PAM (Privileged Access Management)¶
Excalibur PAM provides access to enterprise resources (PAM Targets) through a web browser - either directly as HTML5 to another protocol by a proxy server (RDP, SSH), or through dynamic port forwarding that allows access native clients such as RDP resources on the internal network through port forwarding to Excalibur PAM.
Excalibur PAM considers all sessions "privileged" and records them by default. Every action performed by the user is cryptographically signed to confirm that it was performed by an authenticated user. The effect is that there is a continuous match of every user action (because every user action and user PAM session is recorded and cryptographically signed) with a strongly multi-factor authenticated identity. There is no ability to delegate access or claim it was another user.

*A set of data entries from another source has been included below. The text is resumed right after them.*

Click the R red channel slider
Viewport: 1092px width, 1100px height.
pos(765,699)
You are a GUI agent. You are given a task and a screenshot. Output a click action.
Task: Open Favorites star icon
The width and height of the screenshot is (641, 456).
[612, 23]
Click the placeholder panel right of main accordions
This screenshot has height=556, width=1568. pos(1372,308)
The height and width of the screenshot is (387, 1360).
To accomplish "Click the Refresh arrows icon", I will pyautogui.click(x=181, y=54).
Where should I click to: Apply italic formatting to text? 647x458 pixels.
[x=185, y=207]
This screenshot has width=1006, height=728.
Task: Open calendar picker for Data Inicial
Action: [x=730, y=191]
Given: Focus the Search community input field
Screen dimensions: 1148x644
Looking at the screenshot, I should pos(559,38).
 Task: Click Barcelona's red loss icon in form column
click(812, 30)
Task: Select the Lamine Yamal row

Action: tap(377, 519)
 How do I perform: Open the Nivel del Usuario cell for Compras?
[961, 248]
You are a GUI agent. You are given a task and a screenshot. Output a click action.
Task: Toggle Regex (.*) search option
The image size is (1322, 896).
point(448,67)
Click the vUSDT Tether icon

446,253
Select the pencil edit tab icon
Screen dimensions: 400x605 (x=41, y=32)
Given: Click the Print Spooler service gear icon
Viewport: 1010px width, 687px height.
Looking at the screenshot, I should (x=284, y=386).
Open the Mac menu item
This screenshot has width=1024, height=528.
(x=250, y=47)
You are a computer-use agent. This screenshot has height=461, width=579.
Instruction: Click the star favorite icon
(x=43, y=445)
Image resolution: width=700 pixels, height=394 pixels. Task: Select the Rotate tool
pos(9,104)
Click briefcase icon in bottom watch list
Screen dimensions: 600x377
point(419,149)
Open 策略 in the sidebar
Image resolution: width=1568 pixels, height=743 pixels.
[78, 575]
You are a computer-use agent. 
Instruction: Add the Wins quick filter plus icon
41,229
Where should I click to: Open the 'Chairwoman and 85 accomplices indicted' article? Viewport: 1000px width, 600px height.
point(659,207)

Refer to the PAM manual for detailed instructions on connecting to and working with a PAM target. For role-specific functionalities, consult the corresponding user role manual: Administrator manual, Auditor manual, or User manual.
This guide is for informational purposes only. The functionality and capabilities of individual parts of the Excalibur system depend on the installation, configuration and system administrators and may change with updates.